Yup, 2 part epoxy is the only way to go!


----------



## carryyourbooks (Feb 13, 2009)

*lamp?*

where did you buy the green lamp?


----------



## netboy (Dec 12, 2006)

The bulb used in these setups are 175 watt mercury vapor bulb with clear glass.


----------



## Mako232 (Sep 16, 2005)

You need a 2 part epoxy that will not shrink when dry, there are some available, check the net.


----------



## carryyourbooks (Feb 13, 2009)

what makes the green color? is it the epoxy, the ballast, or the lamp? thanks.


----------



## aporcarello (Sep 20, 2012)

*green light*



carryyourbooks said:


> what makes the green color? is it the epoxy, the ballast, or the lamp? thanks.


If I'm not mistaken the green just comes from the fact it's a mercury vapor light and when placed underwater is glows green.


----------



## BBKing (May 22, 2010)

It's cheaper to buy an outdoor mercury vapor light from Lowes or Home Depot and use the parts you need. Silicone will not work!!! Been there done that. Epoxy works great. Is there such a thing as one-part epoxy?


----------



## aporcarello (Sep 20, 2012)

*green light*

oops


----------



## padrefigure (Aug 22, 2006)

The picture makes the bulb look green--it is really white. The green light underwater thing is over-rated. You really get less scatter from green light in the water, so it is easier to see stuff. But a white light will attract bait and predator fish just as well.


----------



## bg (May 21, 2004)

Mercury vapor gives off a blue-green color anyway. That's the reason I don't like it for landscape lighting, the color temperature makes me nauseous. For fishing it would probably be great but I think you can get a brighter and more energy efficient metal halide lamp. Mercury vapor is tremendously inefficient. Of course, the par 64 lamps I use aren't very efficient either...

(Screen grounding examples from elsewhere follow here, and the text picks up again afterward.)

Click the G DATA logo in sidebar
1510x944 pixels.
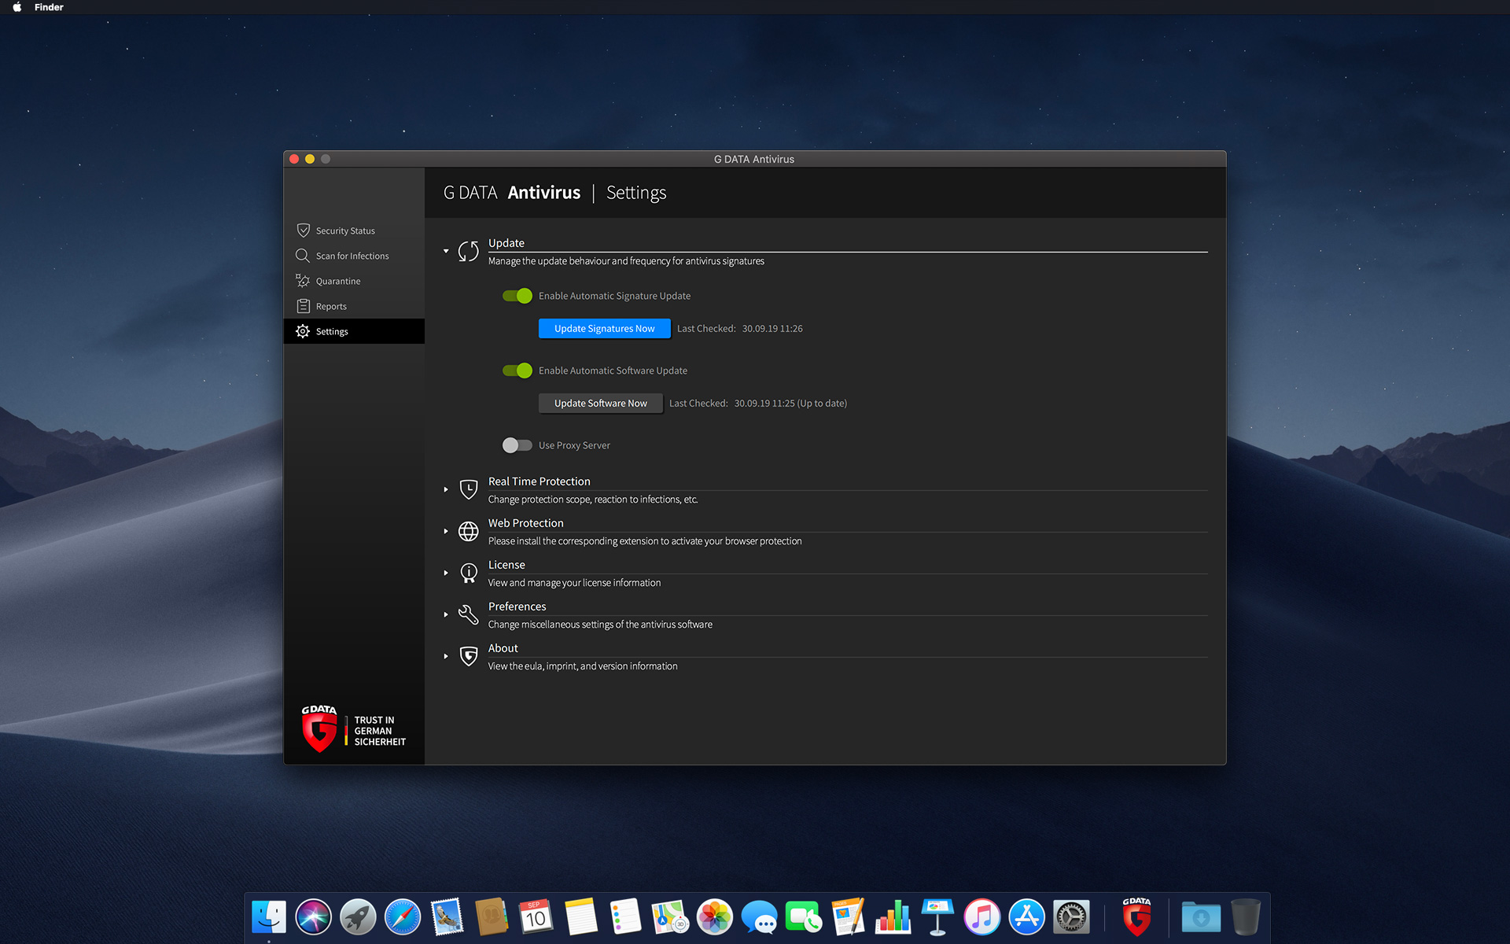(x=319, y=728)
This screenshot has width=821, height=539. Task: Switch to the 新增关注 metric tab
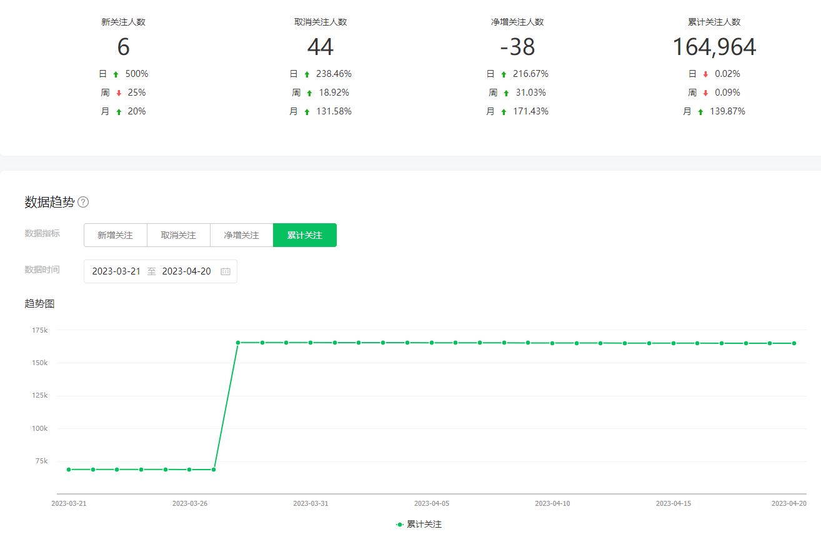coord(116,235)
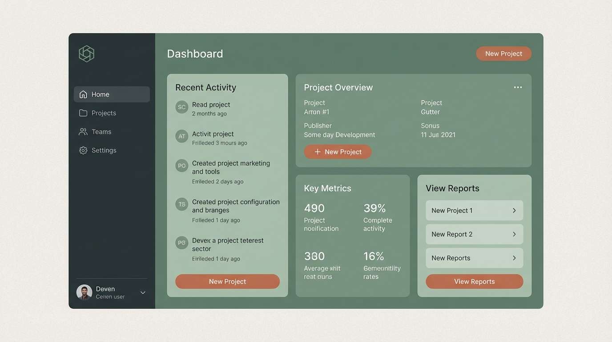This screenshot has height=342, width=612.
Task: Expand the Dewen user account chevron
Action: pos(142,293)
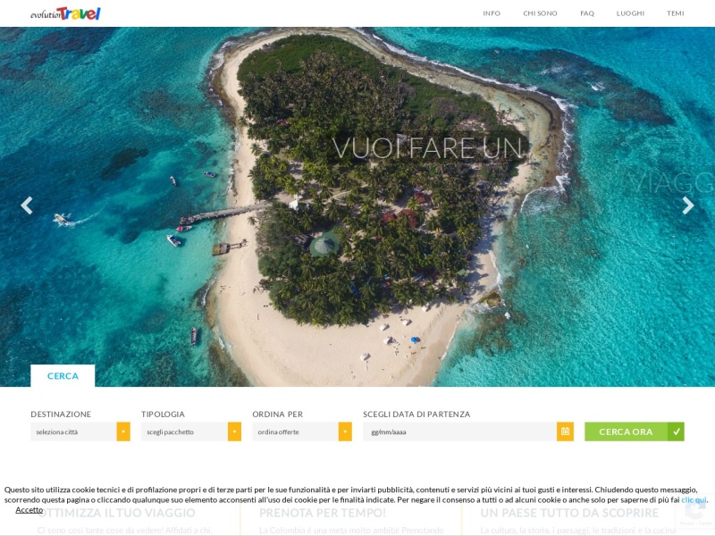Image resolution: width=715 pixels, height=536 pixels.
Task: Navigate to the FAQ page
Action: click(x=587, y=13)
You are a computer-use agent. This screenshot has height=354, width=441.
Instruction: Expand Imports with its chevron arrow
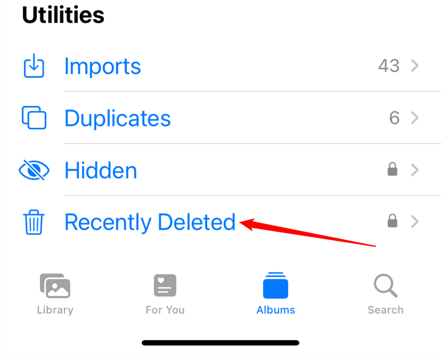pos(415,66)
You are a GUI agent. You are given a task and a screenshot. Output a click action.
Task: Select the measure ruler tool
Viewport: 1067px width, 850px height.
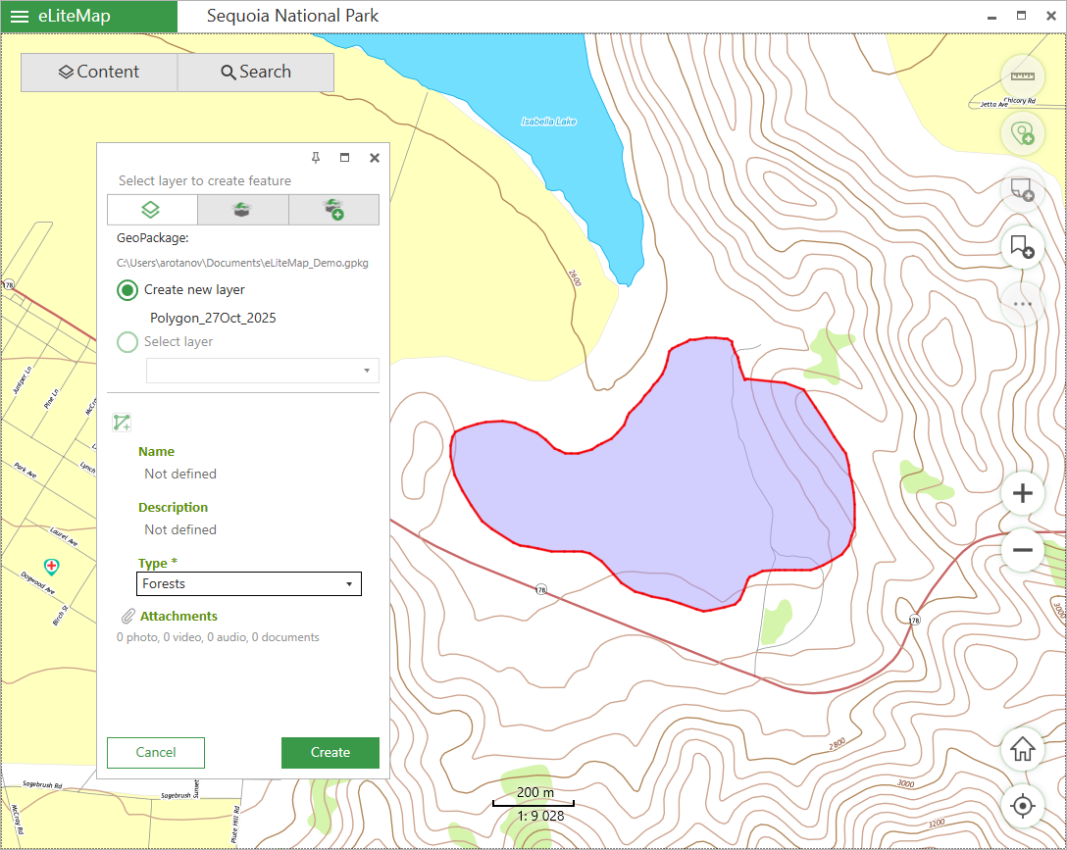tap(1022, 76)
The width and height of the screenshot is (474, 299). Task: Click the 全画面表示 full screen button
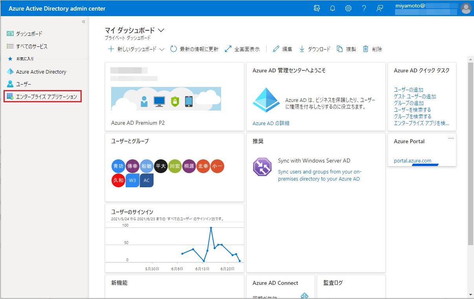coord(242,49)
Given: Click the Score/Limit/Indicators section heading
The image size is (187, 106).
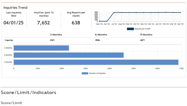Looking at the screenshot, I should pos(29,92).
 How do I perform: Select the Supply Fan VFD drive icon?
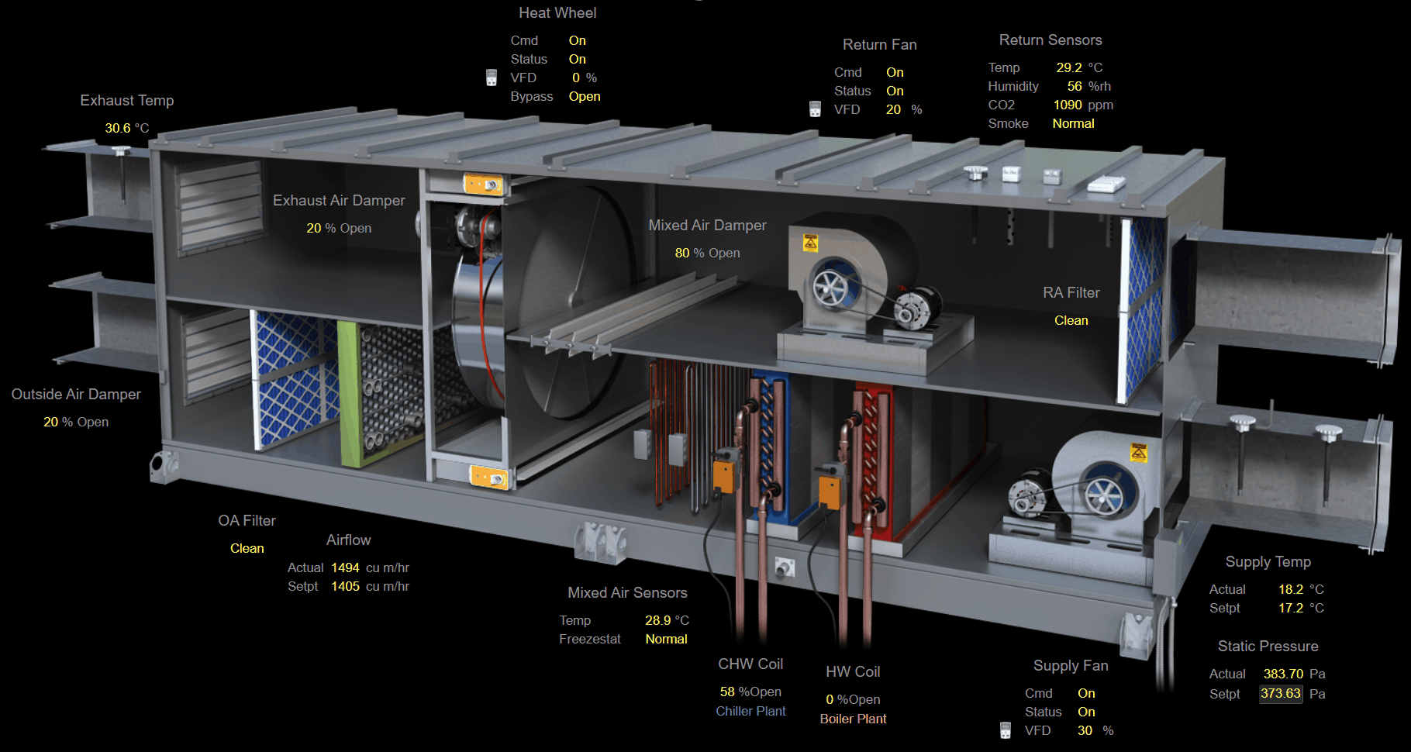[x=1006, y=730]
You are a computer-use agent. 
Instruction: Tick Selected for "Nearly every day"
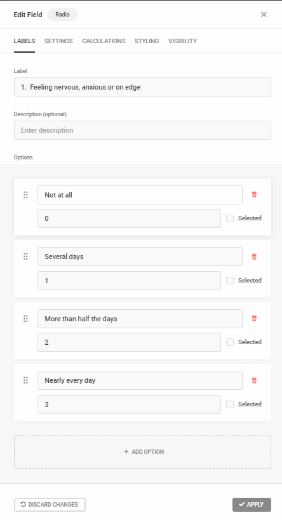click(230, 404)
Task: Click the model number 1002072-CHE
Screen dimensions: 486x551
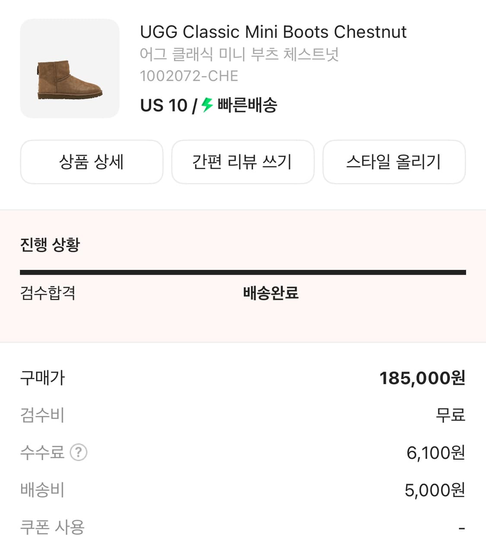Action: pos(189,76)
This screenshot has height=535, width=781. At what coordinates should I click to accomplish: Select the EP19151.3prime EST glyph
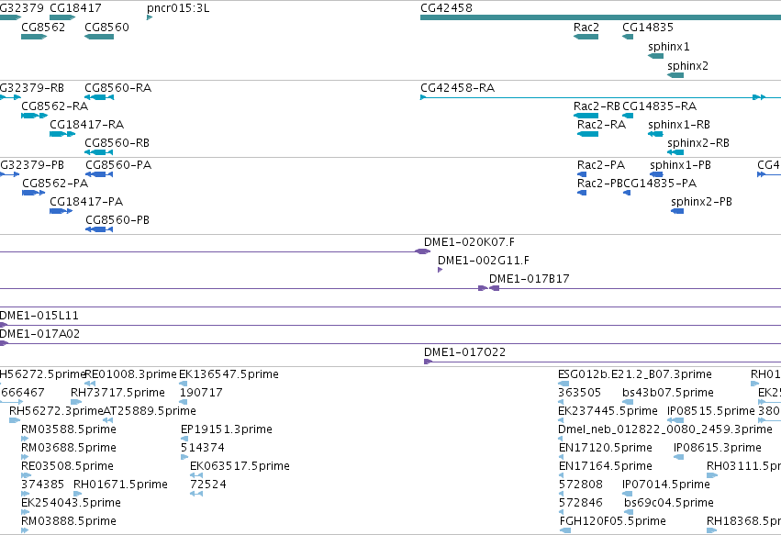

Good job on the build. Epoxy is definitely the right choice for underwater stuff.


----------



## Scott Harrison (May 16, 2006)

I would like to pay someone to show me how to build a underwater light. PM my if you have time to teach someone. Thanks Scott 281-507-3956


----------



## aporcarello (Sep 20, 2012)

*Green Fishing Light*

Actually I've built a couple on my own, I used a self ballasted 250W MV lamp cost for the lamp was about $20 with shipping, 100' chord about $17 ceramic holder $5 PVC $3 and the marine expoxy from West Side Marine $22, so around $70 total and it works great, I bought a bulb online that has the small base rather than the large base, because the ceramic holder for the large base is about $16 the base for the small one is about $4 or $5 and of course by using a self ballasted lamp you don't need a ballast, not using a electric eye yet just plugging it in. I'll either build myself another one with a dusk til dawn eye or just modify the one I've already made, like I said It works great and it beats the heck out of paying upwards of $250 that some of these yahoos want for green fishing lamps..
good luck, give it a try all it takes is just a little money and a little time.


----------



## aporcarello (Sep 20, 2012)

I've built 3 so far, and they all work great, I used Marine Epoxy from west side and that is the way to go, I also used a self ballested bulb....that's for all the usedful info Shannon,


----------



## Camcopelin (Dec 10, 2012)

Nice!


----------